Xinhua County () is a county and the 4th most populous county-level division in the Province of Hunan, China; it is under the administration of Loudi City.

Located along the middle reaches of the Zi River, it covers 3,635 square kilometers and has a population of 1,291,626 (2002). Xinhua shares the border with Lengshuijiang, Lianyuan, Xinshao, Xupu and Longhui counties and cities. As a county, it was founded at 1072 (Northern Song Dynasty) and now it is under jurisdiction of the Loudi City and subdivided into 7 townships and 19 towns, Shangmei  is the county seat.

The economy of Xinhua County is primarily agricultural, with 1.16 million of Xinhua County's population of 1.28 million working in agriculture. Other than agriculture, industries include machinery, electronics, ceramics, building materials, metallurgy, coal, chemical, food, paper, bamboo and wood processing. In recent years, Xinhua County's economy has grown quite a lot.

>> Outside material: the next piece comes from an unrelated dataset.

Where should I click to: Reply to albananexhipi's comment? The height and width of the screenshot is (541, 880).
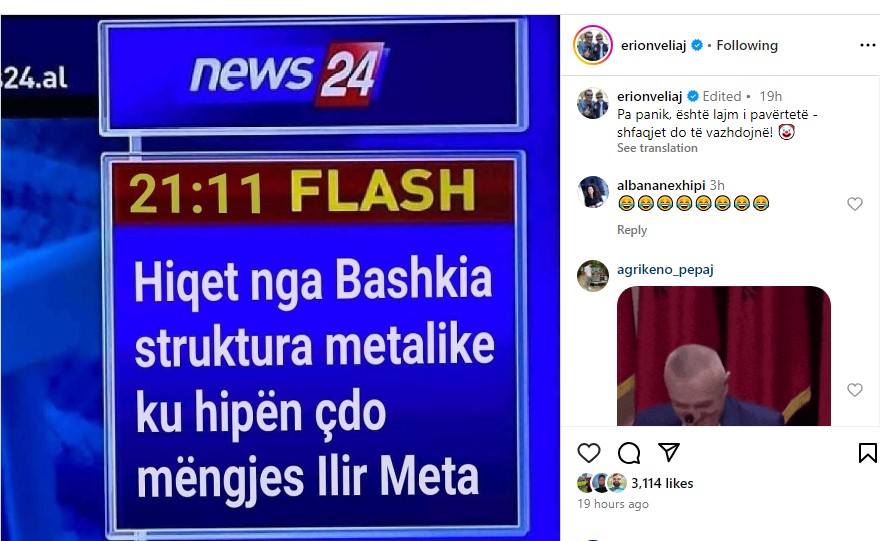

In 2011, media attention was attracted by a construction project started by the county's government. In the hope of attracting tourists, the officials wanted to build a lavish temple (Xiongshan Si - ), diverting funds from more essential projects.

Climate

Notable people
He Jiankui, the key figure in the genetically-edited human embryo He Jiankui affair was born here.